* **Exercise set**
1. According to the extract provided, which tool and language handle the chart generation?
2. Summarize the extract provided in two sentences.

* **Extract provided**
★ ★ ★ ★

User experience in 3 steps:

  1. User sends a .zip file containing 3 months of SaaS CSV data to the Telegram bot
  2. Bot automatically processes everything in the background (30–90 seconds)
  3. Bot sends back a complete 4-page PDF intelligence report

Tools & Technologies Used

Layer Tool Purpose
Automation Platform n8n (self-hosted, v1.122+) Workflow orchestration — all 32 nodes
Messaging Interface Telegram Bot API User input/output channel
AI Provider Groq API (llama-3.1-8b-instant) Strategic analysis + health score narrative
Data Processing JavaScript (n8n Code nodes) KPI engine, data cleaning, deduplication
Chart Generation Python + Matplotlib MRR trend, customer growth, churn rate charts
PDF Generation Python + wkhtmltopdf HTML → professional PDF report
File Handling Python (zipfile, base64, subprocess) ZIP extraction, script delivery
Runtime Windows + Node.js v24 n8n host environment

Automation Flow / Architecture

USER (Telegram)

★ ★ ★ ★

* **Collected material**

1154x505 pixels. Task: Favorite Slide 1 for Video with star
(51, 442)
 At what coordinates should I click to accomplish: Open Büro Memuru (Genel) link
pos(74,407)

★ ★ ★ ★

* **Responses**
1. Python with Matplotlib generates the charts.

2. A user sends a .zip file with three months of SaaS CSV data to a Telegram bot, which processes it in the background in 30 to 90 seconds and returns a complete 4-page PDF intelligence report. The workflow runs on self-hosted n8n with 32 nodes and uses the Telegram Bot API, the Groq API for AI analysis, JavaScript for KPI and data processing, and Python for charts, PDF generation, and file handling.